Calvet disse que existem dois caminhos: um deles é o programa de renovação de frota, discutido há décadas no País e que não saiu do papel. Outra saída seriam linhas de crédito mais atrativas, com taxas de juros melhores, pois atualmente o Finame cobra juros semelhantes ao CDC, que é mais burocrático.
O presidente da Anfavea justifica a necessidade destas linhas porque a Selic, hoje em 15%, deverá começar a cair no fim do primeiro trimestre de 2026 com trajetória de queda ao longo do ano, mas o reflexo para o cliente final demorará de seis a nove meses para ser sentido.
A produção de caminhões em novembro recuou pelo quarto mês consecutivo, para 9,6 mil unidades, 21,7% aquém da comparação com o mesmo período de 2024 e 5,5% abaixo com outubro.
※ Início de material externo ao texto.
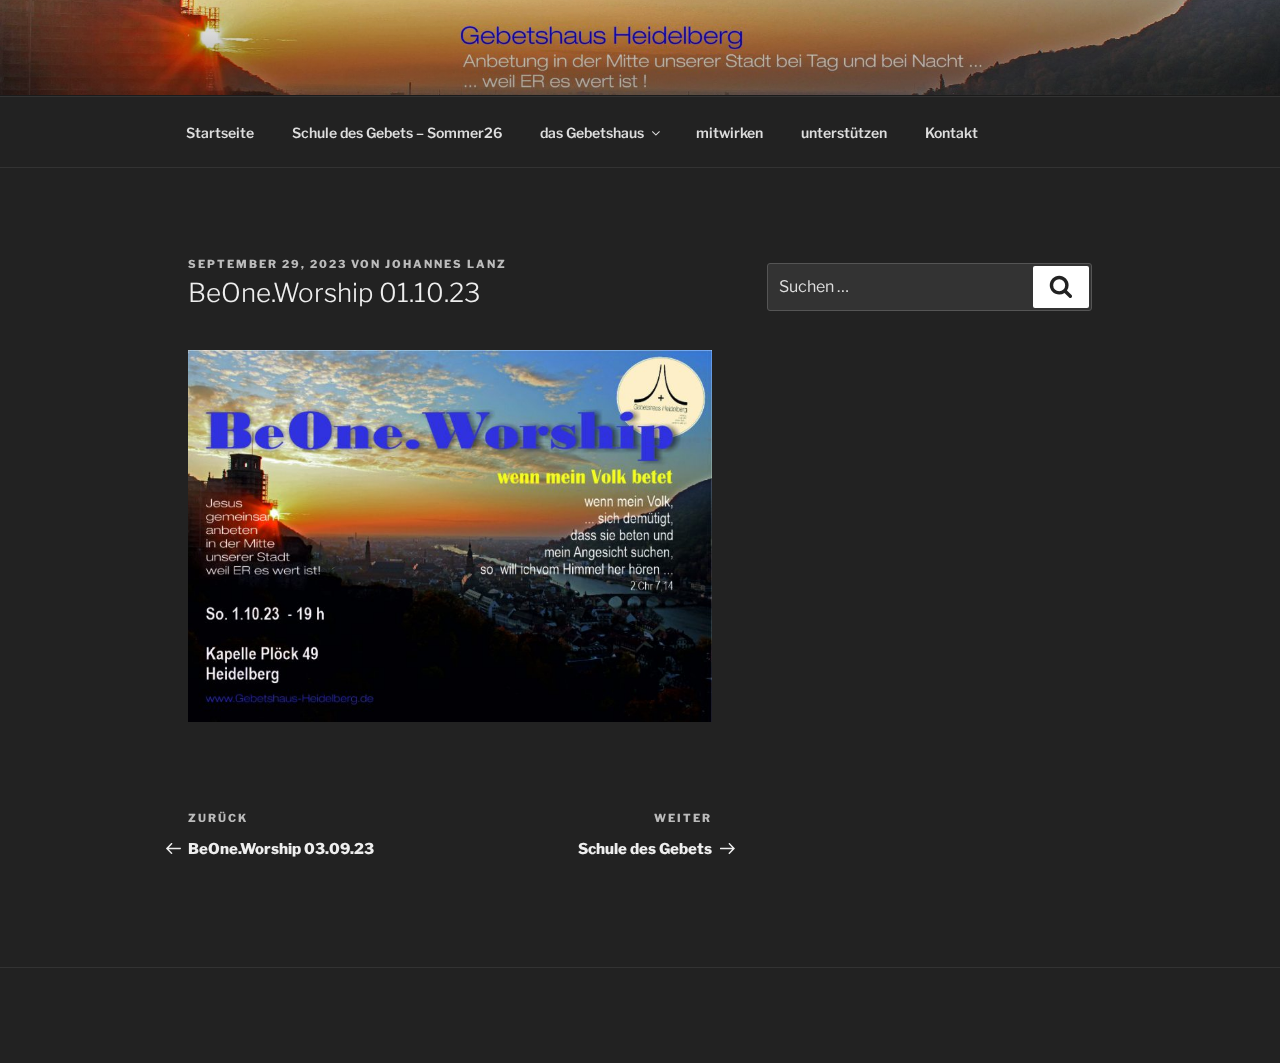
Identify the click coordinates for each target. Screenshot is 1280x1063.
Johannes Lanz (446, 264)
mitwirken (729, 132)
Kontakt (951, 132)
No acumulado do ano o volume produzido foi 9,3% menor do que o dos mesmos meses de 2024, 118,4 mil unidades.
As vendas de caminhões comprovam mais uma vez, de acordo com o presidente Calvet, a preocupação da Anfavea: 8,9 mil unidades em novembro, queda de 12,3% na comparação com idêntico mês de 2024 e de 16,3% com relação a outubro. Com mais este resultado negativo o acumulado do ano caiu 8,7%, com 103,7 mil caminhões emplacados:
“Esta queda é ainda muito maior no segmento de pesados, que recuou 20% no ano e que representa 45% do mercado. O segmento semileve caiu mais, cerca de 25%, porém, representa apenas 5% do total emplacado no ano. A nossa preocupação maior é com os pesados, pela representatividade”.
O presidente entende que as medidas propostas pela Anfavea precisam ser tomadas para destravar o mercado, pois o PIB está crescendo, assim como o agronegócio, que tem alto volume de safra em 2025. Mesmo assim as vendas de caminhões travaram por causa das altas taxas de juros.
As exportações de caminhões registraram 2,1 mil unidades em novembro, alta de 8,8% sobre novembro de 2024 e queda de 9,1% com relação a outubro. No acumulado do ano o resultado ainda é positivo em 65%, 26,1 mil unidades.